Extracted data below:

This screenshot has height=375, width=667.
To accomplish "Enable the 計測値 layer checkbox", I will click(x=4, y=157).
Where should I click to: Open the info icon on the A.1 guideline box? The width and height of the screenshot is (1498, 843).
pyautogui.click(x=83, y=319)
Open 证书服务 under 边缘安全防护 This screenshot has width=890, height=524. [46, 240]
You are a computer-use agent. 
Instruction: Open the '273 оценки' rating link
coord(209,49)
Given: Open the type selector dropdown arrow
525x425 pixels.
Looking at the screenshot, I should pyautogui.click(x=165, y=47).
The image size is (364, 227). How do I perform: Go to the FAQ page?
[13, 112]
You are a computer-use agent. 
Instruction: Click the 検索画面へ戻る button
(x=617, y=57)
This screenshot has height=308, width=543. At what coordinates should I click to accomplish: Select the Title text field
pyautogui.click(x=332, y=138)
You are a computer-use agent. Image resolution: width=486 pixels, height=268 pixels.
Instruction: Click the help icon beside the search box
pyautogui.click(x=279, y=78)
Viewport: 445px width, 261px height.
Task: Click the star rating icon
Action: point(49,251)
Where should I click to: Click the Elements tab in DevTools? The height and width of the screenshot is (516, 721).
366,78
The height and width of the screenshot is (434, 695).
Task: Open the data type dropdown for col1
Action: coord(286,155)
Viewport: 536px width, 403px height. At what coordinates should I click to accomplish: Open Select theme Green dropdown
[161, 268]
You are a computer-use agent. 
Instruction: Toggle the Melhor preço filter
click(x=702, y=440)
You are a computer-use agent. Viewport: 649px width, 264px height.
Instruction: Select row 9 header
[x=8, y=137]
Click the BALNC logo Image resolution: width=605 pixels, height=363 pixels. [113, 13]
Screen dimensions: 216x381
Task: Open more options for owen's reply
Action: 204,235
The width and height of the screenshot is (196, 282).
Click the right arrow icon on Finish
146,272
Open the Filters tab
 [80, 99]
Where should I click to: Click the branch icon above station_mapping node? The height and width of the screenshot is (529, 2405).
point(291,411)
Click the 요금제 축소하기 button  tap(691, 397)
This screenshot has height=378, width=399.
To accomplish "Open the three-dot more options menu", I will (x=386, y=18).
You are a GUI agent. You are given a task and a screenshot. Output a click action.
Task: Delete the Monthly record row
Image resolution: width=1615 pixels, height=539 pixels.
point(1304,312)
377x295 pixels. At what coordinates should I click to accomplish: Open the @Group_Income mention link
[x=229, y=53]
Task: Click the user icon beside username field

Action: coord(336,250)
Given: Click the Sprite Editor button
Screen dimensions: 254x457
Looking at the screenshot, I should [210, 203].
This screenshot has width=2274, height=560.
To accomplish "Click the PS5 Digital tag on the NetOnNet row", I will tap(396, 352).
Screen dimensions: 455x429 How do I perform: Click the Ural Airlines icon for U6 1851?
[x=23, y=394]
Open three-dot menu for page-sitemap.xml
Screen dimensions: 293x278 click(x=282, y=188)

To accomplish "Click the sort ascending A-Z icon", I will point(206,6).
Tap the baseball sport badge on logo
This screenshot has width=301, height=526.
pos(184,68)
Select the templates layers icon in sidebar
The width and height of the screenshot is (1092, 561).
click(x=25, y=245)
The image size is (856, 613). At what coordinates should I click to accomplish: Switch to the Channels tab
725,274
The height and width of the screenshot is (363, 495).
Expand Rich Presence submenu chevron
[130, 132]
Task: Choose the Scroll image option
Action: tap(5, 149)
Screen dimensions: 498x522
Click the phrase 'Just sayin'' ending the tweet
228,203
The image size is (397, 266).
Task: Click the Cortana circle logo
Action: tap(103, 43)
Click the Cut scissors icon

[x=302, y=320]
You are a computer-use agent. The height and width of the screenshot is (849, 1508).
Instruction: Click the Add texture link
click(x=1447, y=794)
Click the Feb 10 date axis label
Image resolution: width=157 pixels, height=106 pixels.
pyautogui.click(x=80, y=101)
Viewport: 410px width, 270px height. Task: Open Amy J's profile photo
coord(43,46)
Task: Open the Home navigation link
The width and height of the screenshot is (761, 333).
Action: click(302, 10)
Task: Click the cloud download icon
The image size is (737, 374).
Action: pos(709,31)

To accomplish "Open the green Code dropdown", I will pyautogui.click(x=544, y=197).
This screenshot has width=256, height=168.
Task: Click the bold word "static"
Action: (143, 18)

End of Extracted data.

A complete answer lists each line of the data that holds the word "agent".

Result:
You are a computer-use agent. 
You are a computer-use agent. 
You are a computer-use agent. Image resolution: width=486 pixels, height=268 pixels.
You are a computer-use agent. 
You are a computer-use agent. Viewport: 649px width, 264px height.
You are a GUI agent. You are given a task and a screenshot. Output a click action.
You are a computer-use agent. The height and width of the screenshot is (849, 1508).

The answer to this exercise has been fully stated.